Welcome to 2012, welcome to a much more dangerous world. Gone are the days of our innocence as every word we utter on the Internetz is scrutinized and could be used against us in a court of law. We used to think we were safe if we complied with the law and hey, that’s not so difficult for most people!

After all, most of us are decent folks and we perfectly know what’s off limits. Well forget about it. Knowing what you can and can’t do no longer safeguards you from the long arms of the law. The truth is that your local laws no longer matter. You can be tried for violating random laws of other nations if you happen to have even the slightest connection with them.

When former German Kim Dotcom sat up a lucrative file sharing service called Megaupload in New Zealand he knew he had to comply with intellectual property rights regulations worldwide. He thought he had done his homework and had put all the required mechanisms in place to satisfy the New Zealand laws.

He never realized that a Virginia, USA, court could issue a decision to seize all his goods, his servers all over the world and arrest him in his hometown in New Zealand. Armed officers arrived in helicopters and dropped into the Dotcom mansion courtyard, not exactly what he had in mind when he emigrated to the Kiwi island.

Why, because the US thinks it controls the .com domains and Verisign is the top level domain issuer and happens to be located in Virginia. Next thing he knew the FBI asked and got full compliance with the New Zealand authorities and the raid on his private residence was a reality.

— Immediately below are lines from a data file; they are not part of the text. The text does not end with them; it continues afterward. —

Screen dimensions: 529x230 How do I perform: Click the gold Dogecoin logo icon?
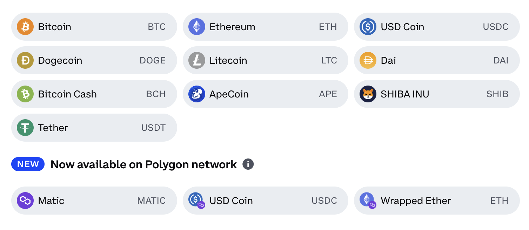[x=25, y=60]
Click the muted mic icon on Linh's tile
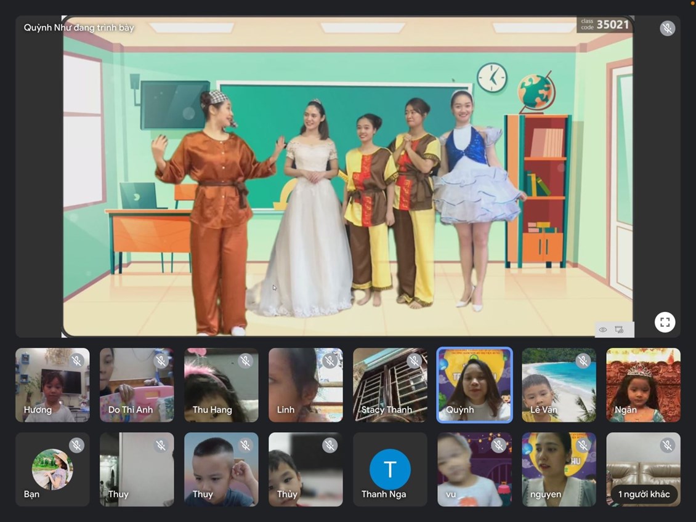Image resolution: width=696 pixels, height=522 pixels. point(330,361)
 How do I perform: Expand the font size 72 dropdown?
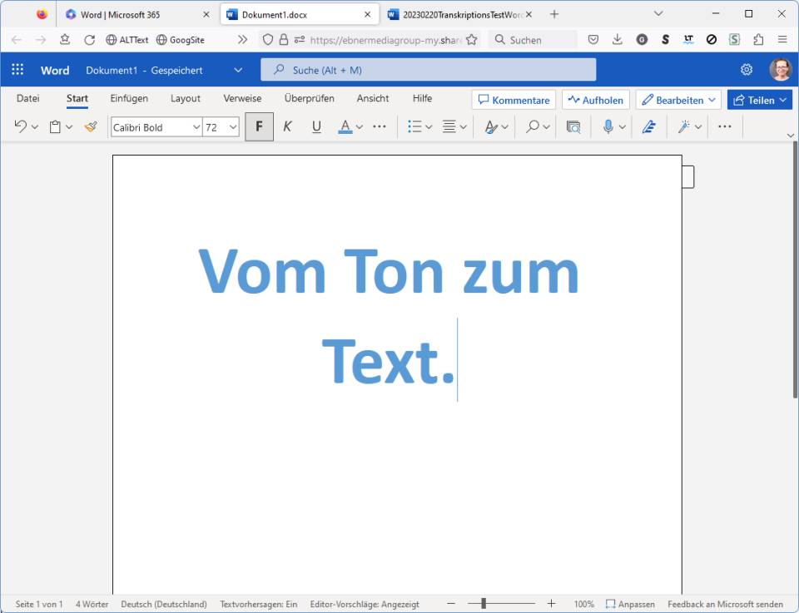(x=233, y=127)
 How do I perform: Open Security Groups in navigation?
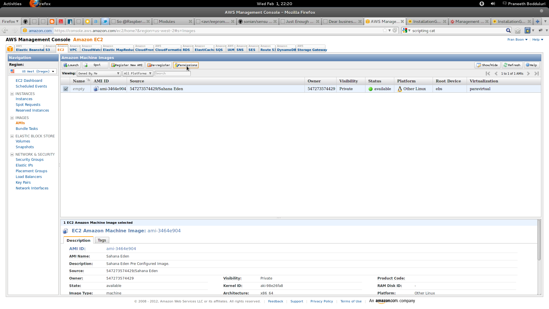tap(29, 160)
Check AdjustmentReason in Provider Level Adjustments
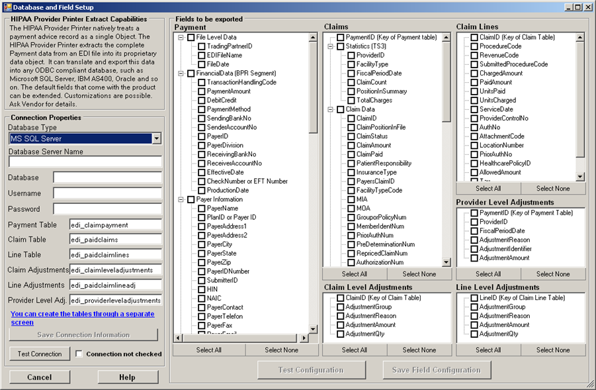This screenshot has width=596, height=390. click(x=474, y=240)
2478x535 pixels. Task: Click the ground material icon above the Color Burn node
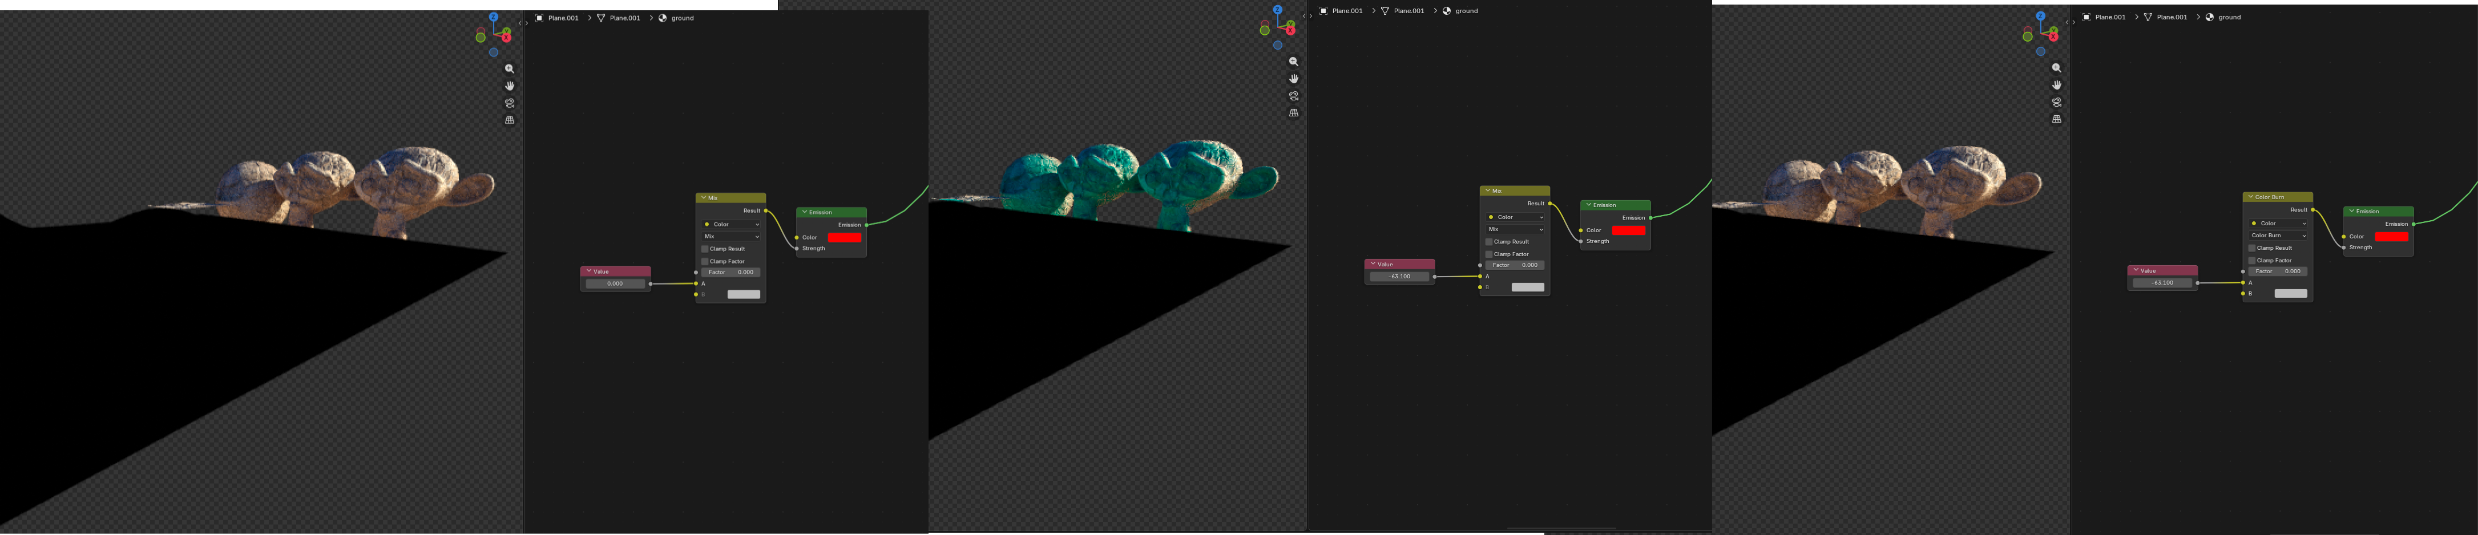[x=2210, y=17]
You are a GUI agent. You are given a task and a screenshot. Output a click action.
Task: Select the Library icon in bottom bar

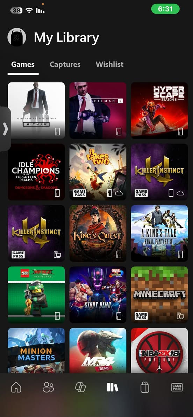click(112, 387)
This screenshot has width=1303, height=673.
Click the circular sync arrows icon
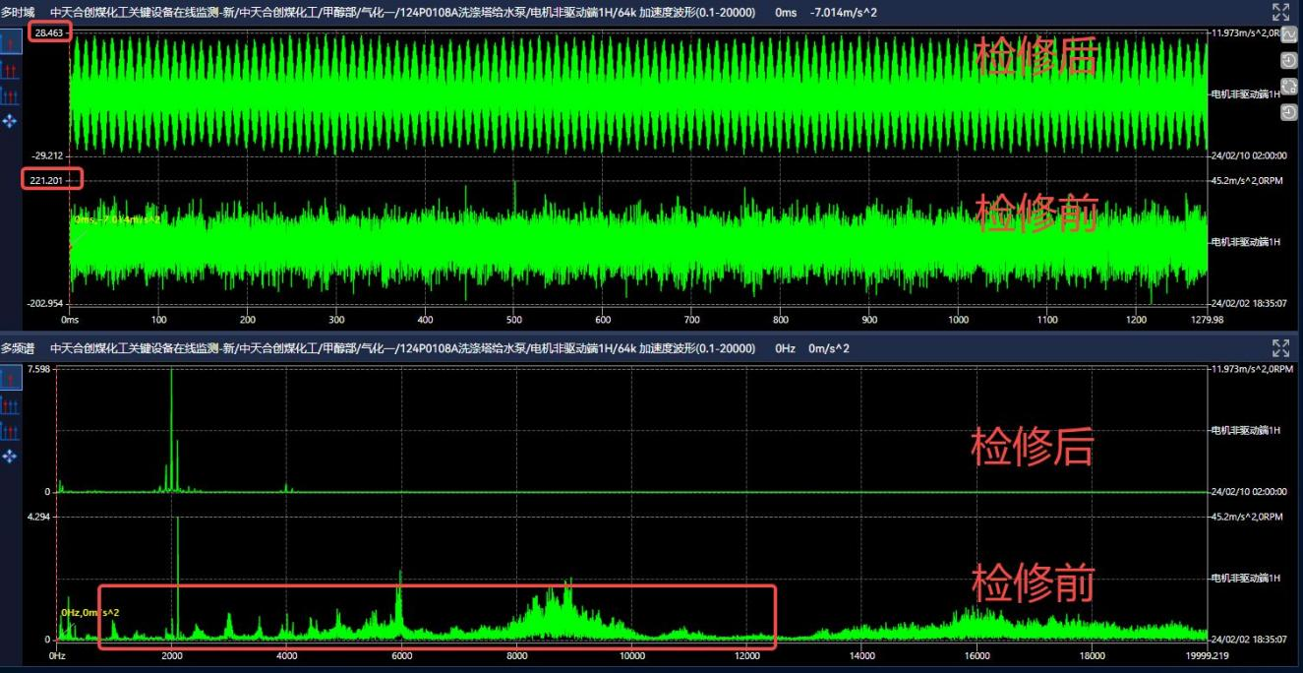tap(1289, 86)
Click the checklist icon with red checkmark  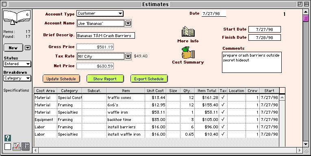17,147
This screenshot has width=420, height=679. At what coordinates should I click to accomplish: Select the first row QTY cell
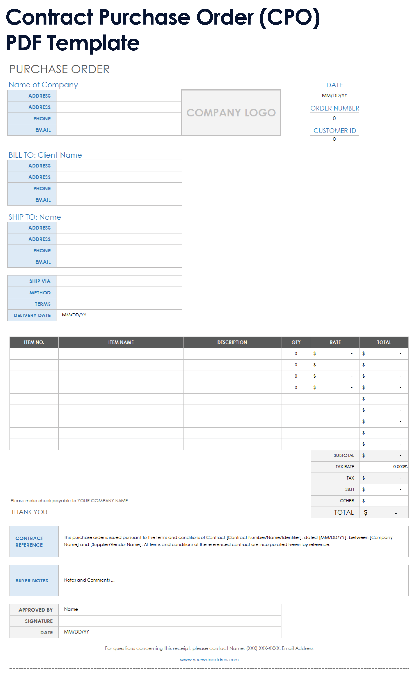(296, 353)
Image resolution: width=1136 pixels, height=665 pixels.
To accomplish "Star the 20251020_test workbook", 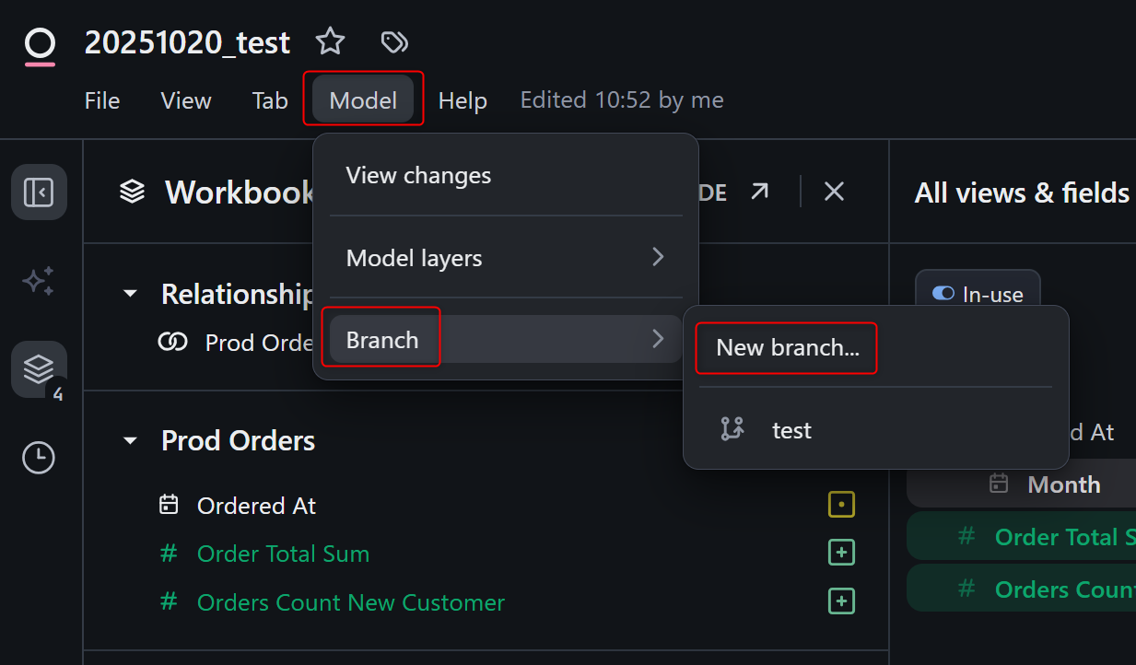I will [x=330, y=41].
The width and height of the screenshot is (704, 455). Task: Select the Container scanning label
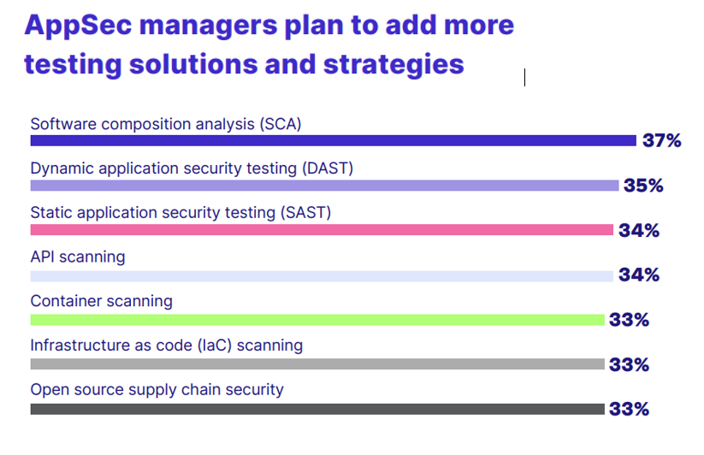(102, 301)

Now, Kim Dotcom, née Kim Schmitz, was a convicted criminal so the public opinion couldn’t care less. He tried to argue that his services were not that different from RapidShare or YouTube but the public was just as quick as the American court: once a crook, always a crook and living in exuberant wealth didn’t help in getting him the sympathy vote either.

But what about the little guy, British youngster Richard O'Dwyer who started a simple service (TV Shack) which hosted links to other websites where users could access content but did not host any of the content itself. The United States demanded his extradition and again claimed to have jurisdiction based on US copyright laws and once more because Richard used a .com extension putting him squarely under US jurisdiction.

His lawyer is desperately pleading to keep the 23 year old in the UK and argues that he didn’t do more than Google or Yahoo as he just provided links to other websites, but the extradition process is well on its way.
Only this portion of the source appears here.